___ Material provided ___
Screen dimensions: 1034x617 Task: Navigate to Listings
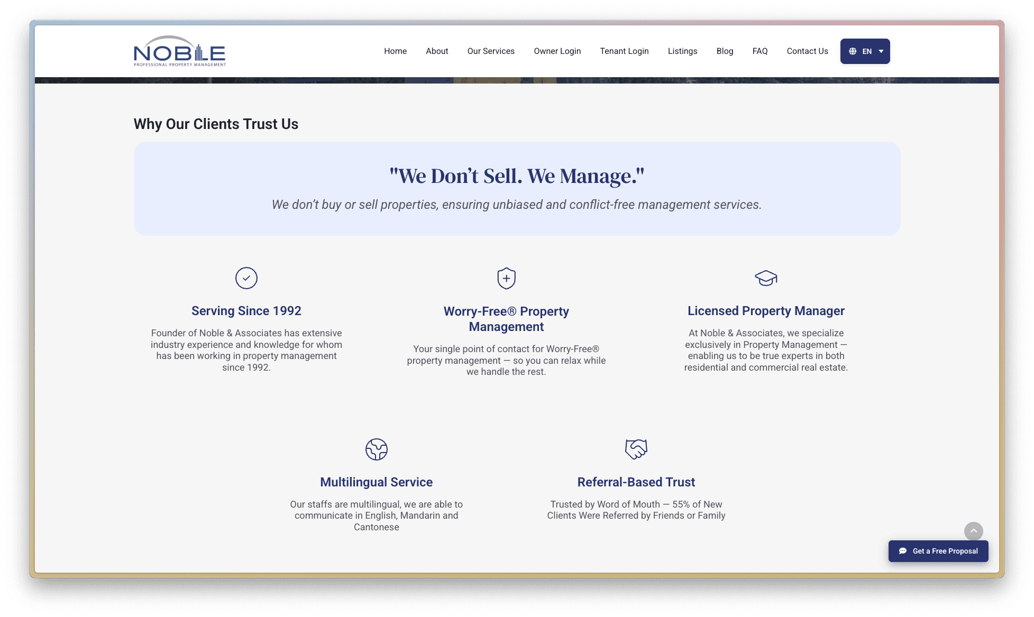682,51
___
___ Material provided ___
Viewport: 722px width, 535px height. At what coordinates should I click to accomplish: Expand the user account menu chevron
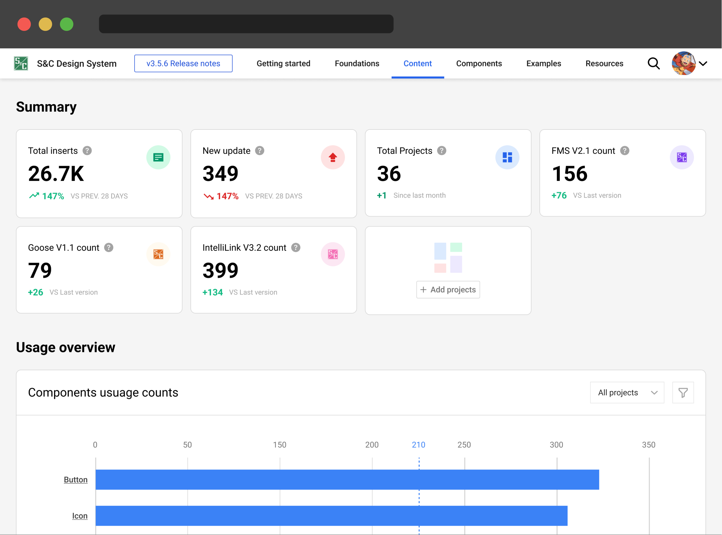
___
___ Material provided ___
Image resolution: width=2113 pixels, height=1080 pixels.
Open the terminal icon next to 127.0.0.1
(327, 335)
___
**Your task**
What lines above hold the word "width"? Pull each one out.

**Task result**
Viewport: 722px width, 535px height. At what coordinates should I click to accomplish: Expand the user account menu chevron
Image resolution: width=2113 pixels, height=1080 pixels.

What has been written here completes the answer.